Change oil at 20 hrs.....then again at 100 hrs.....then nothing listed out to 300 hrs

Clean air filter at 50 hrs.......then nothing listed again out to 300 hrs

Change spark plug at 300 hrs


Does this all seem right to you??
Link Posted: 11/12/2012 5:06:57 PM EST
The air filter is primarily an environmental concern. On a construction site 300 hours won't be enough. In your back yard or on your patio it may be fine.

The oil change interval is normal, sort of a 2 stage break in. Spark plugs have increased in quality and durability quite a bit. 300 hours should be fine as well unless it gets run with the choke on or tipped over and oil gets in the cylinder.
Link Posted: 11/12/2012 5:14:30 PM EST
Ok so with oil change at 20 hrs....then again at 100 hrs......then again at???
Link Posted: 11/12/2012 5:23:30 PM EST
Originally Posted By survivorman:
Ok so with oil change at 20 hrs....then again at 100 hrs......then again at???


My rule of thumb, after break-in: "Change oil once per week of running"

It's close enough, doesn't require a clock or timer, and I can remember it.
Link Posted: 11/12/2012 5:48:04 PM EST
I thought you were saying it was oil changes at 20, 100 and 300.

I'd say every 100 after the first 100.
Link Posted: 11/13/2012 2:43:55 AM EST
It makes perfect sense.
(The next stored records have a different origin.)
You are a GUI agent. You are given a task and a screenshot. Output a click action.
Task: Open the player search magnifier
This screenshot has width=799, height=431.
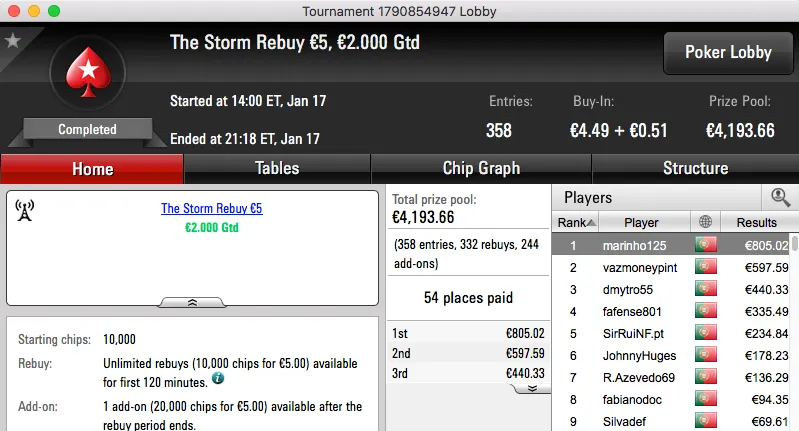point(780,197)
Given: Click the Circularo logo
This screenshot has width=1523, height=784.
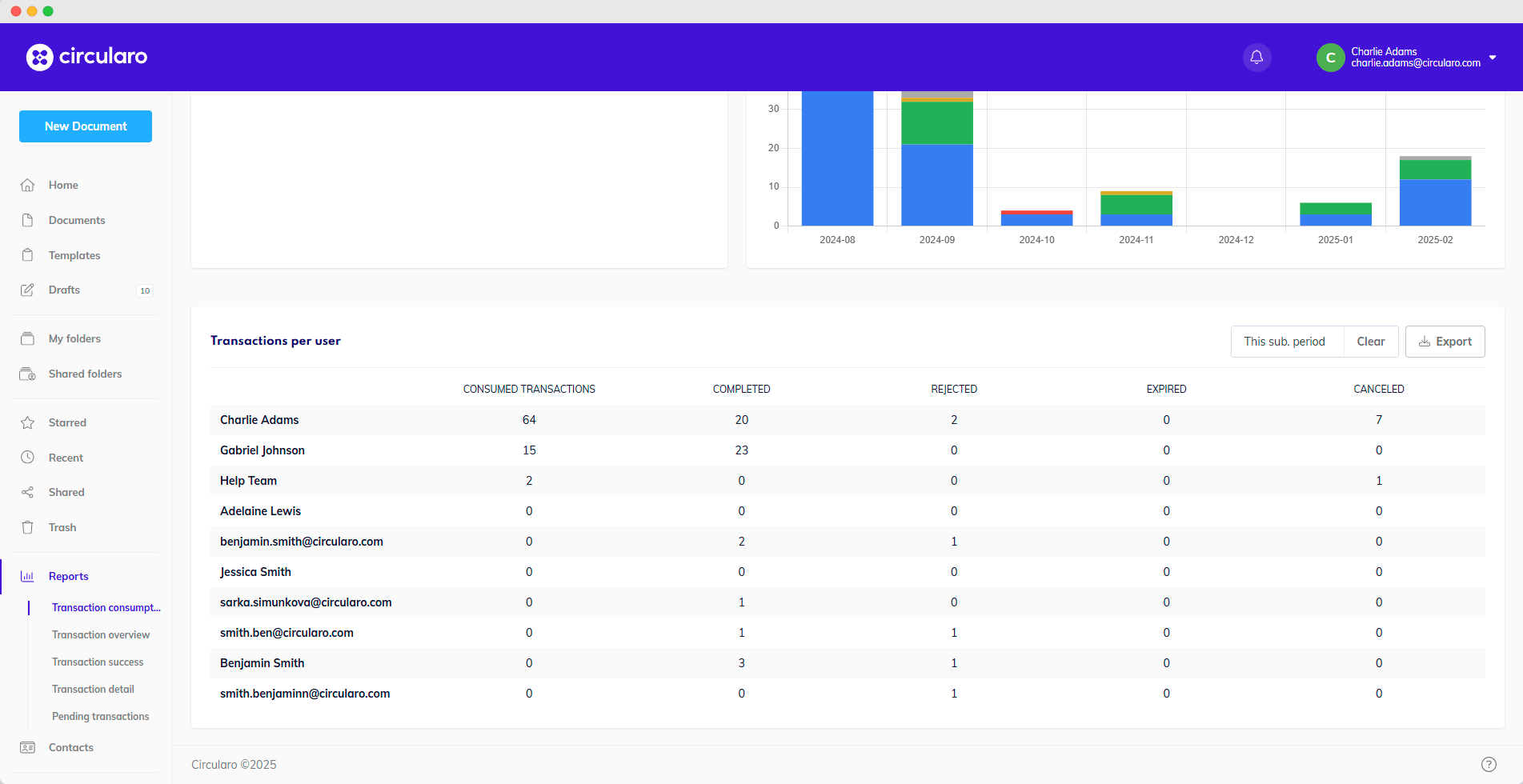Looking at the screenshot, I should [86, 57].
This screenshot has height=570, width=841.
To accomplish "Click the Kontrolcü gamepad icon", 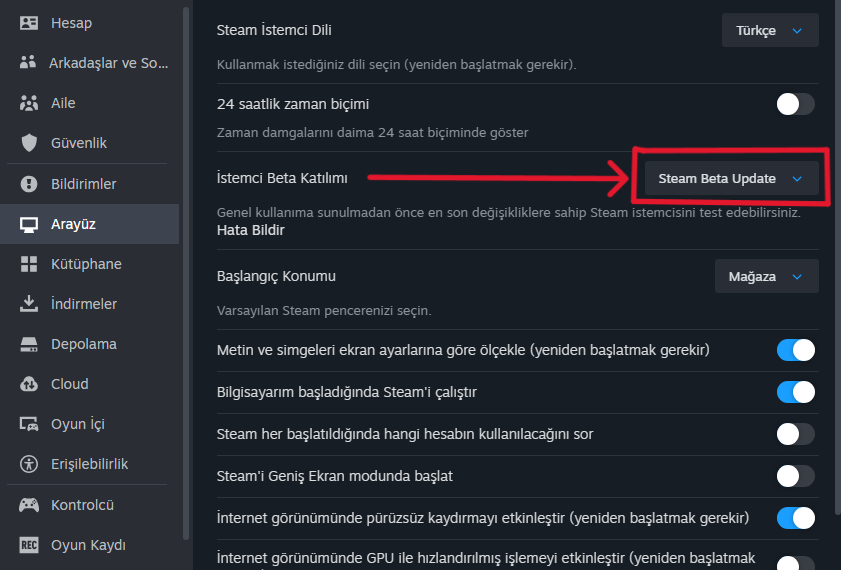I will pos(29,505).
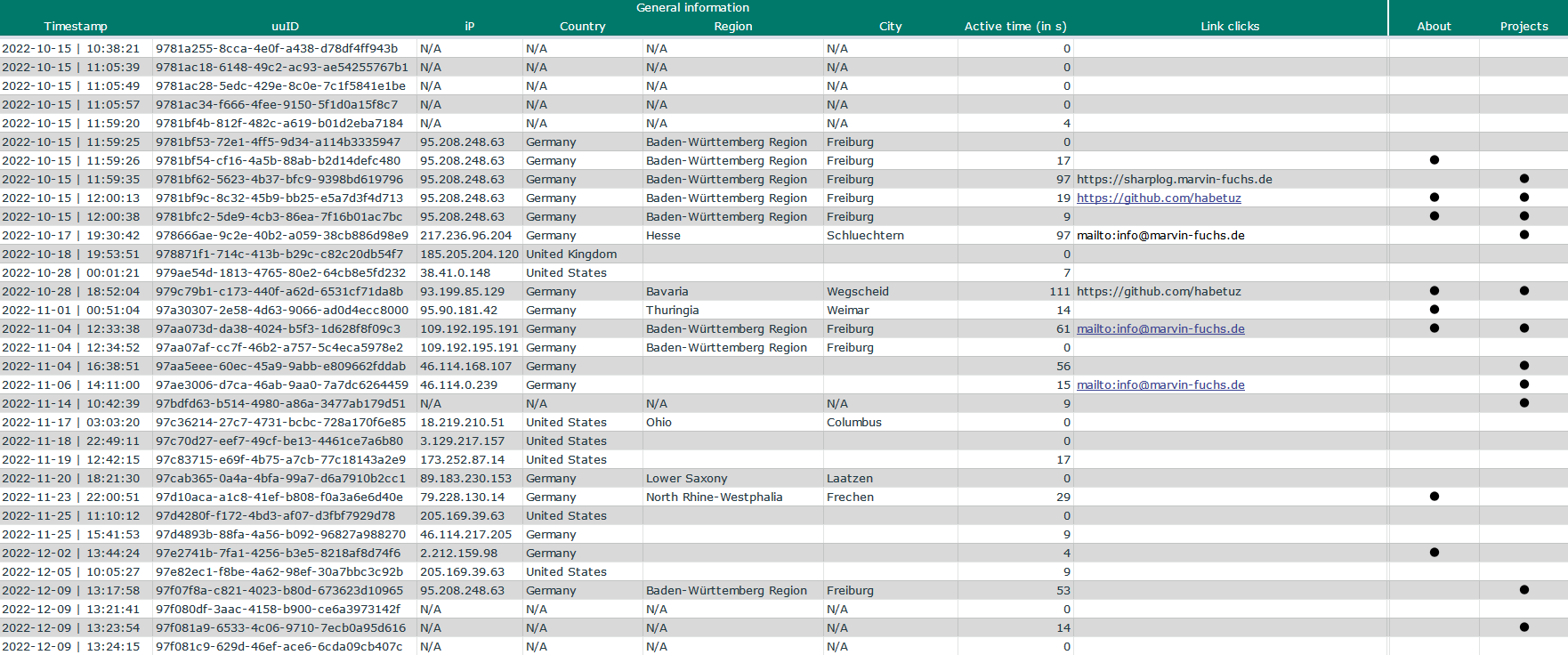Click the uuID column header

(x=285, y=27)

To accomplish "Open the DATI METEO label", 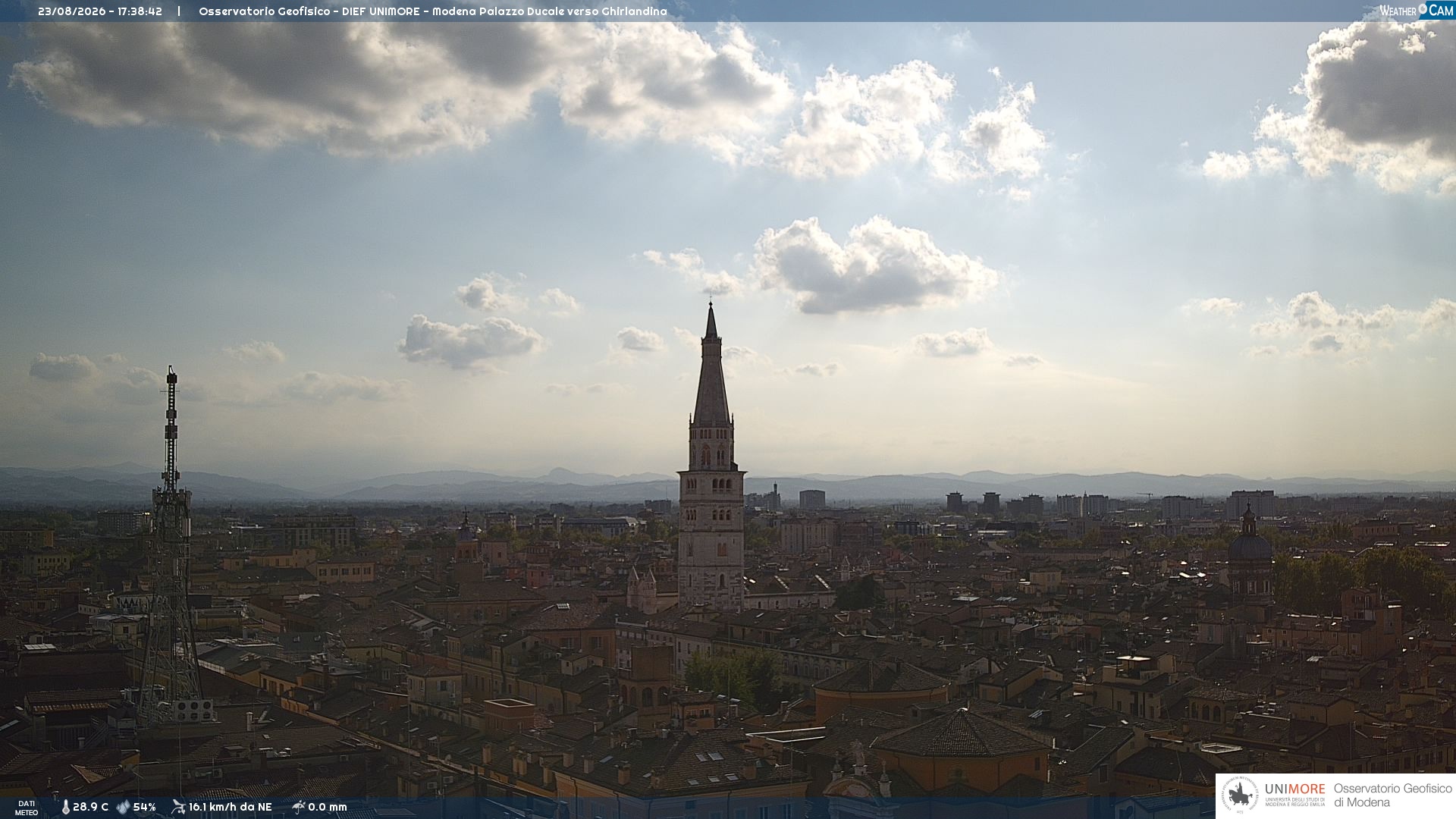I will pyautogui.click(x=27, y=808).
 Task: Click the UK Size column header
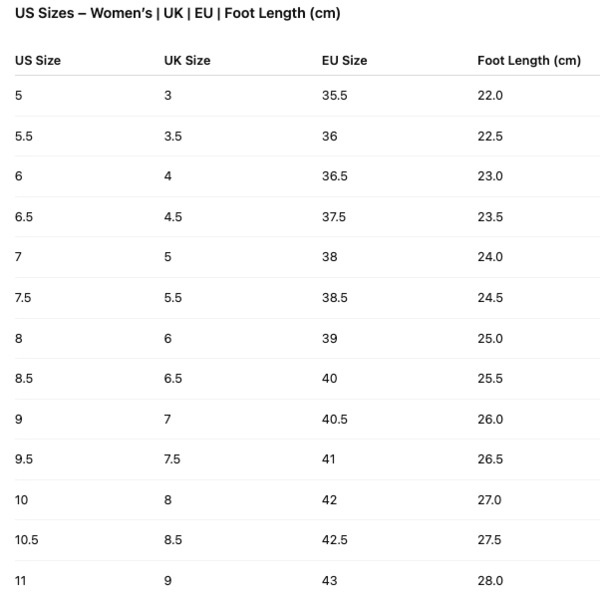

The reason for changing the oil more frequently in the beginning is for engine break in. There will be more debris in the oil the first couple of times. I would follow their maintenance.
Link Posted: 11/22/2012 6:05:49 PM EST
Change after 20 for break in. These air cooled motors run warm so I like to use synthetic. The synthetic oils are better in the heat and don't break down as quick. 100 hours seems a bit much. I would do half that.

I have a stupid theory about equipment and wear that's on it or mantinance needed. Compairing hours on motors to "estimated milage" in a car. At quarter throttle (on the generator) think of it as quarter throttle in a car or 20 MPH. At 20 MPH (quarter throttle), you can run the generator 100 hours and get an estimated 2,000 miles on it. At half throttle 45 mph. So your run time per oil change goes down per the throttle used. At full throttle on the generator (running near max rated wattage output), 90 MPH. So after 35 hours of running time on full throttle the generator has 3,100 ish miles on it. Then deside at what "milage" your going to change the oil in your generator at. Again, this is my stupid theory to comparing hours to wear and mantinance needed.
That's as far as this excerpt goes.